Their study, published this month in Investigative Ophthalmology & Visual Science, describes how retinal organoids are imaged at various stages of development through advanced imaging technologies, including optical coherence tomography (OCT), hyperspectral imaging (HSpec) and fluorescence-lifetime imaging (FLIM).
"Understanding how the normal retina develops is crucial to discovering the root causes of a wide range of genetic retinal diseases," said Dr. Cobrinik. "Retinal organoids can provide greater understanding of retinal disease mechanisms and may help us discover new treatments for those devastated by sight-threatening conditions."
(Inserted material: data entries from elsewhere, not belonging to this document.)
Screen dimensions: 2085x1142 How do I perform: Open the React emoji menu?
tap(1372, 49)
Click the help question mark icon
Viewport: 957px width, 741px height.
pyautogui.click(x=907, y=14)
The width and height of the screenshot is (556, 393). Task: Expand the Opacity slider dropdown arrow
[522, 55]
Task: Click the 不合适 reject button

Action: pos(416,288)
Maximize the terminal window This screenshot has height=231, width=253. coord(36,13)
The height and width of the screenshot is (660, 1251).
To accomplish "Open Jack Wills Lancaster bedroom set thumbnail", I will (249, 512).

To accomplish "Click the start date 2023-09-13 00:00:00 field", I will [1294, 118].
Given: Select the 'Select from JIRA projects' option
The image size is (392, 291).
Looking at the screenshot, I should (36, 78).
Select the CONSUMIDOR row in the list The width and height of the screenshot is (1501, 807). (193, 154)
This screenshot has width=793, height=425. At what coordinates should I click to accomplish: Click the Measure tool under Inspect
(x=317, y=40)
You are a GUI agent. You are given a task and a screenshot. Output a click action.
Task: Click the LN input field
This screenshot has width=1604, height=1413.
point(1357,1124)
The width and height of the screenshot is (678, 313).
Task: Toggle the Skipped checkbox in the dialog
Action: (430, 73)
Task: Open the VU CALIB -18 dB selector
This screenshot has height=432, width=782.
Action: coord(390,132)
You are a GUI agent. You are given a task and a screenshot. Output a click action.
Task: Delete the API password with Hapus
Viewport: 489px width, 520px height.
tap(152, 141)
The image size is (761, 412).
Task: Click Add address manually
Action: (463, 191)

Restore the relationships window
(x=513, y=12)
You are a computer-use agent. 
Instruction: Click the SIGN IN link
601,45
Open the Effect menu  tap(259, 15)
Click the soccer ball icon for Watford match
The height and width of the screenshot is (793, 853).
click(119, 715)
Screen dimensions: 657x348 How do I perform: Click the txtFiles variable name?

Andrew Browne, M.D., Ph.D., initiated and performed the investigation during his residency at the USCRoski Eye Institute. The methodology incorporated non-invasive multimodal imaging techniques in collaboration with Scott Fraser, Ph.D., provost professor of biomedical engineering and director of USC's Translational Imaging Center. The imaging analysis of the retinal organoid models detected metabolic activity as well as structural features of these models.
The researchers gained insight into the cellular metabolism and structural formation of retinal organoids by assessing developmental changes over a period of 46 to 151 days. For example, through the FLIM and HSpec imaging modalities performed by Dr. Browne, Dr. Fraser and postdoctoral researcher Cosimo Arnesano, photoreceptor development was observed by quantitative imaging of retinol and retinoic acid metabolites. FLIM, HSpec and OCT imaging techniques confirmed that live retinal organoids exhibit specific lamellar or 3D architecture similar to that of the native retina.
"Unlike other methodologies, like histology or immunostaining that result in destruction of tissue, FLIM and HSpec are noninvasive imaging modalities, provide valuable structural and functional information, and are thus powerful tools in the real-time evaluation of the early stages of retinal development," Dr. Browne said.
Similar to the native retina, the retinal organoids, developed by CHLA researchers Jennifer Aparicio, Ph.D., and Thomas Lee, M.D., USC Roski Eye Institute faculty, were created to better understand retinal genesis.
CHLA and the Keck School of Medicine of USC, of which USC Roski Eye Institute is a part, have an 85-year history in collaborating on research and patient care. This research team is among a small number of teams nationwide that create retinal organoids to model retinal development and disease. Dr. Cobrinik's research focuses on understanding the development of retinoblastoma, the most common ocular tumor in children. Having identified the cell of origin for retinoblastoma, which was published in Nature, Dr. Cobrinik's team determined that the loss of the retinoblastoma tumor suppressor protein (pRB) causes abnormal cone photoreceptor cell proliferation followed by cancer.